Lá pelas três da manhã não aguentava
mais. Não tinha dormido nada e sempre fazendo foguinho aqui e ali. Não queria
dar o braço a torcer com meus amigos de patrulha e voltar para a barraca. Seria
um vexame. Eles riram quando disse que ia dormir ali e tinha de dormir. Quatro
da manhã e o frio piorou. Já tinha feito duas fogueiras uma de um lado e do
outro lado da rede. Um clarão iluminou a mata. Um trovão trovejou no céu. Raios
brincavam de cortar árvores pelo meio. A chuva caiu torrencialmente. Fiquei ali
na rede. Tinha dito que ia dormir nela e tinha de dormir. Meus amigos dormiam
sono solto na barraca e o idiota lá na rede molhado e na chuva.
Pela manhã estava com os olhos
inchados. Molhado como um pinto na chuva. – E aí Vado dormiu bem? – Dizer o
que? Afinal não inventei? Não gastei o que não podia para ter a rede? Sorri
azedo para os patrulheiros meus amigos. Eles sabiam o que eu tinha passado. Mas
me tratavam seriamente e foram até gentis pela manhã me deixando no campo de
patrulha e foram atrás de um quati que Cabeludo disse ter encontrado a pista.
Não dei de bandeira, mas dormi sono solto ali na grama. Não vi mais nada. Eles
voltaram algumas horas depois com o quati pendurado em um bastão. Perdi esta
caçada e perdi muito mais, perdi a vontade de dormir outra vez em uma rede.
Foi a primeira e última vez.
Nunca mais arrisquei a tentar dormir em uma rede. Não era para mim.
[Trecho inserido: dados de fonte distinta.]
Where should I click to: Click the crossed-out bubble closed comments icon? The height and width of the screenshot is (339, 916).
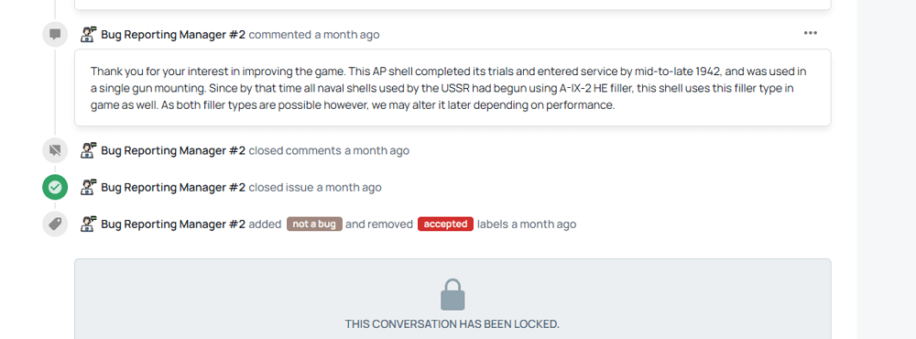pyautogui.click(x=55, y=150)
Eu a levava
sempre, mas para forrar a barraca. Uma rede como forro? Pois é. Tenho duas em
minha casa, às vezes dou uma cochilada, mas nada mais que isso. Eu ainda gosto
dela para sentar deitar e tirar uma soneca por pouco tempo. Mas vá lá dormir em
um acampamento de quatro ou cinco noites com o frio a gelar o esqueleto? Deixo
para meus amigos escoteiros nortistas. Eles são bons nisto. Sei que a rede é um
quebra galho para quem gosta. Nos barcos dos Rios Amazônicos ou não a rede está
sempre presente. Até hoje fico pensando porque não acostumei. Mas eu dormia
gostoso no chão duro, nas pedras, em cima de pontes, em trilhas, em capim
meloso, braquiária, colonião, no meio das samambaias, ou seja, lá o que for.
Que chovesse canivete. Mas na rede? Nunca mais!